Quelque temps après, le paysage ne lui parut plus aussi anglais qu’auparavant. Les arbres qui le cernaient à présent étaient aussi immenses que séculaires, leurs rameaux deux fois gros comme un corps d’homme et recourbés suivant des formes étranges et fantastiques. Bien qu’on fût en hiver et que les églantiers fussent dénudés, quelques roses fleurissaient encore, rouge sang ou blanches comme neige.
L’Angleterre était derrière lui. Il ne la regrettait pas, il ne se retourna pas et poursuivit son chemin.
Il arriva au pied d’une longue colline basse, présentant une ouverture en son milieu. Si celle-ci évoquait plus une bouche qu’une porte, son aspect n’avait rien de sinistre. Là, juste à l’entrée, quelqu’un l’attendait. « Je connais ce lieu, songea-t-il. C’est le manoir des Illusions-perdues ! Comment est-ce possible ? »

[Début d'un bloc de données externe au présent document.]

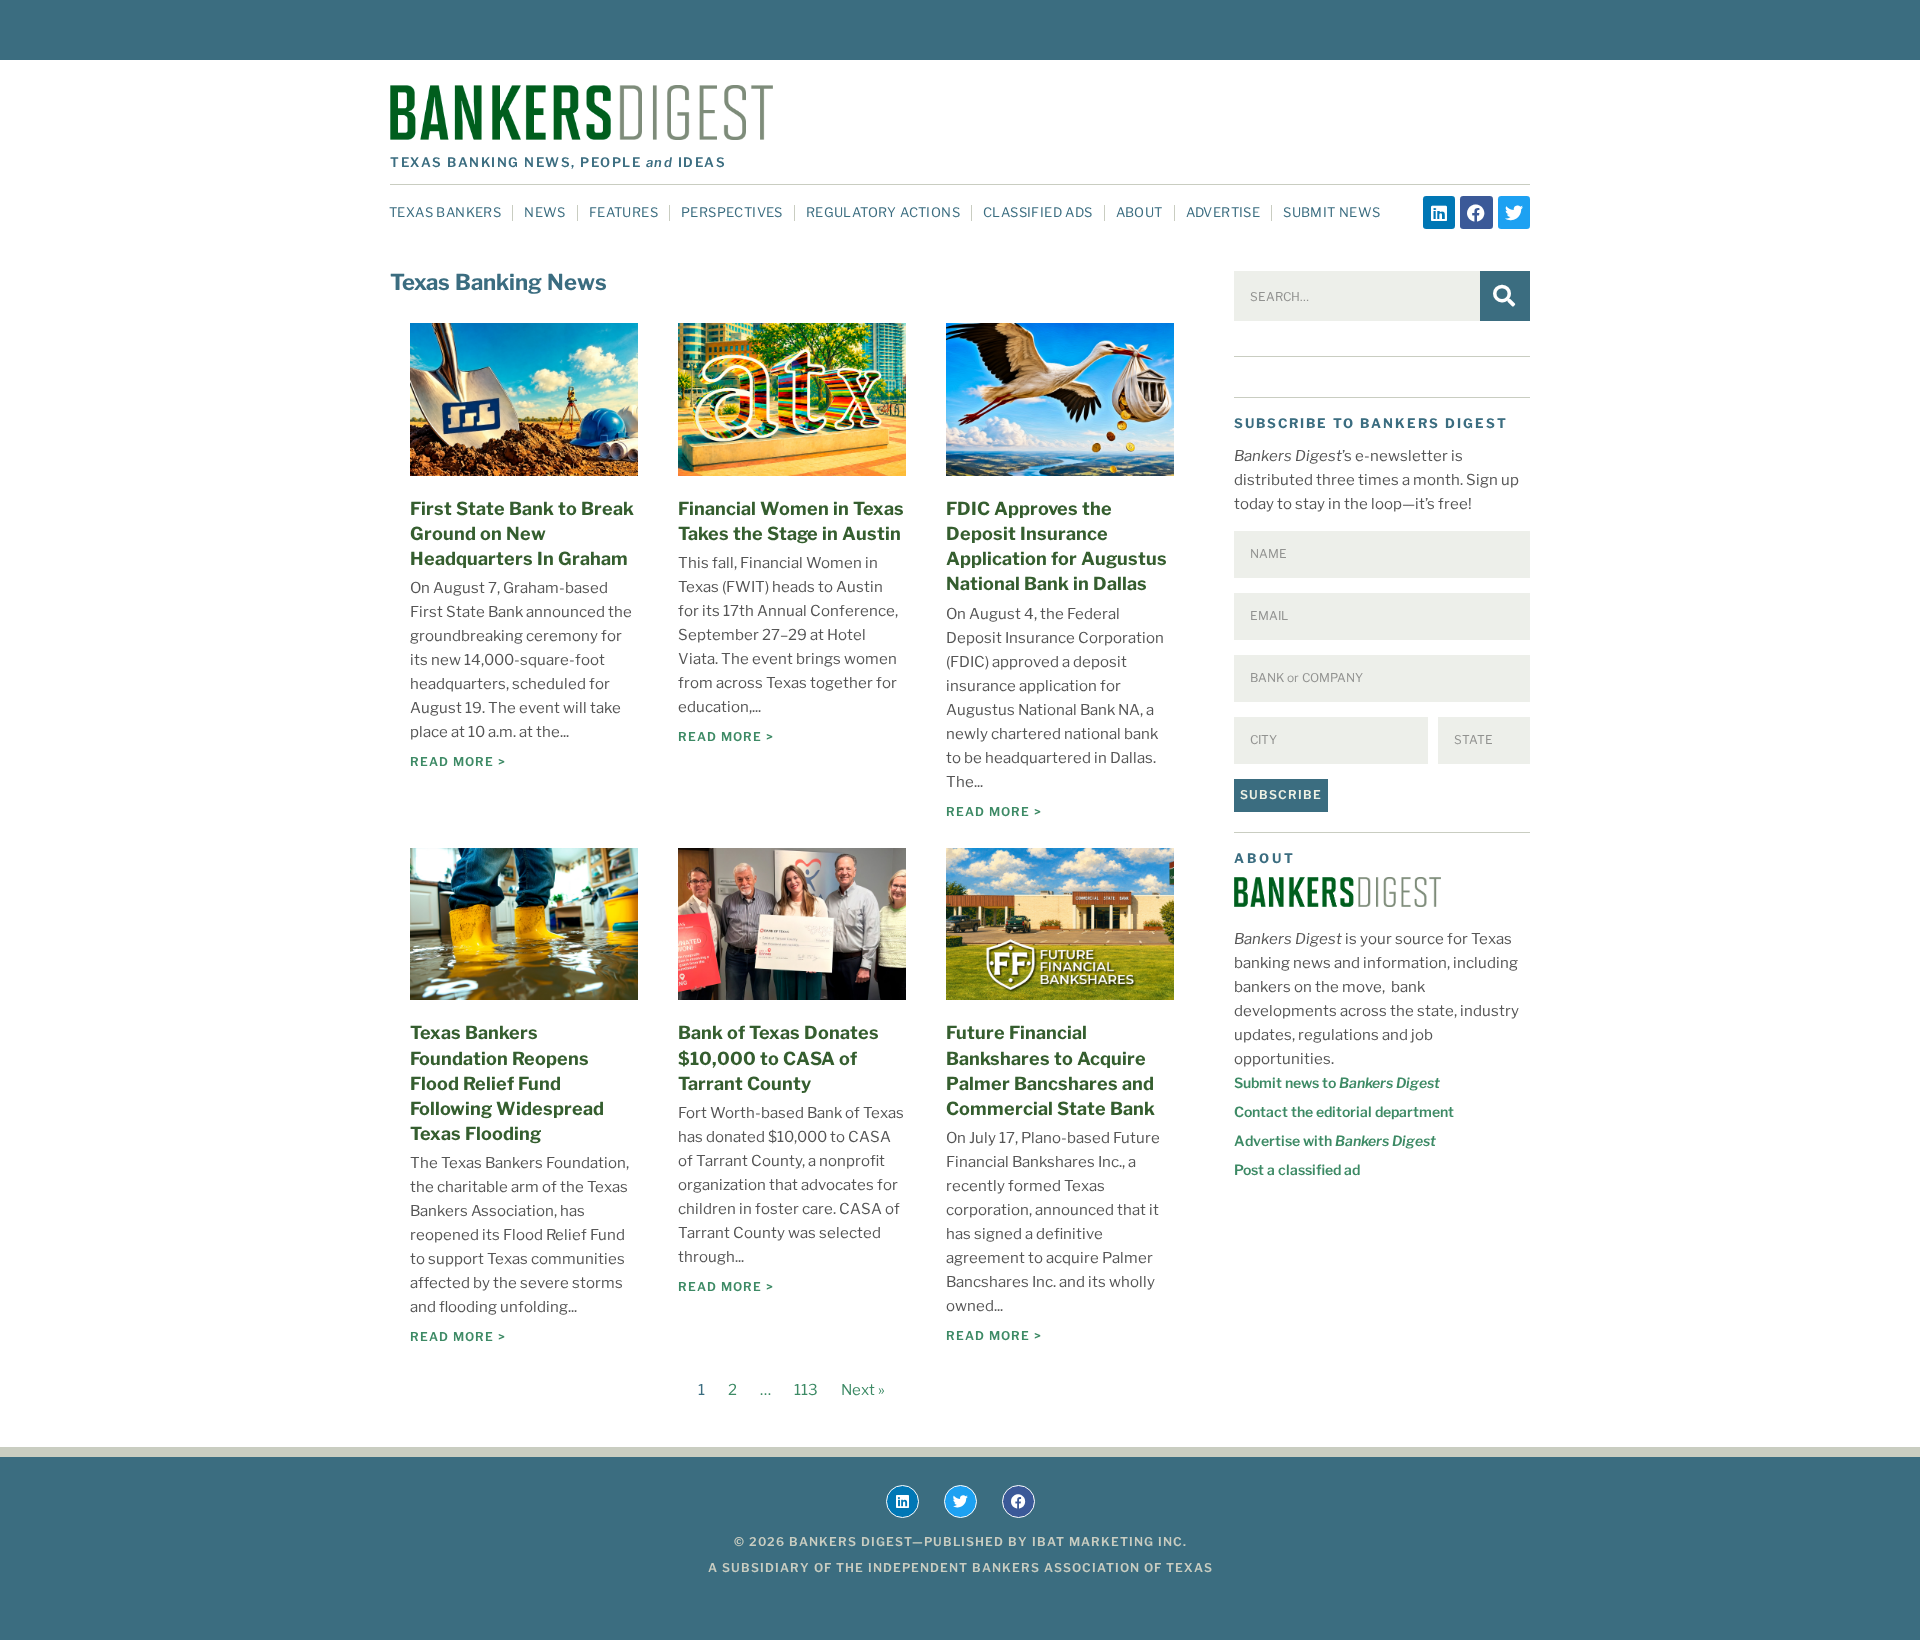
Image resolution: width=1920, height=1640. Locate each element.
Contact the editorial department (1344, 1111)
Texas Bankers (445, 212)
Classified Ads (1038, 212)
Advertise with (1335, 1140)
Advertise (1223, 212)
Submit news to (1337, 1082)
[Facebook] (1476, 212)
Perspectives (732, 212)
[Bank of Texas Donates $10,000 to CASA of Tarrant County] (792, 924)
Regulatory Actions (883, 212)
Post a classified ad (1297, 1169)
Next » (863, 1390)
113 (806, 1390)
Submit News (1331, 212)
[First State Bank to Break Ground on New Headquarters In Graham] (524, 399)
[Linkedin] (1439, 212)
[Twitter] (1514, 212)
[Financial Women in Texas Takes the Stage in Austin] (792, 399)
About (1139, 212)
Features (623, 212)
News (545, 212)
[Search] (1505, 296)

Le manoir n’était pas seulement devenu une colline, tout semblait avoir subi une révolution. Le bois était soudain habité d’un esprit de fraîcheur, d’innocence. Les futaies ne menaçaient plus le voyageur. Entre leurs branches scintillait un ciel d’hiver serein, du bleu le plus froid. Ici et là brillait le pur éclat d’une étoile – bien que Stephen eût oublié s’il s’agissait des astres du matin ou du soir. Il se retourna, cherchant des yeux les antiques ossements et l’armure rouillée, ces emblèmes effroyables de la nature sanguinaire du gentleman. À sa grande surprise, il s’aperçut qu’ils étaient partout : sous ses pieds, cachés dans des creux de racines d’arbre, enchevêtrés dans les églantiers et les ronces. Ces reliques se trouvaient toutefois dans un état de dégradation bien plus avancée que dans son souvenir : moussues, piquées de rouille et tombant en poussière. Dans peu de temps il n’en subsisterait plus rien.
Le personnage à l’entrée de l’abri lui était familier ; il avait souvent participé aux bals et aux processions des Illusions-perdues. Lui aussi avait changé, ses traits étaient devenus plus féeriques, ses yeux plus étincelants, ses sourcils plus extraordinaires. Ses cheveux étaient bouclés comme la toison d’un petit agneau ou de jeunes fougères au printemps, et son visage était couvert d’un léger duvet. Il avait l’air à la fois plus vieux et plus innocent.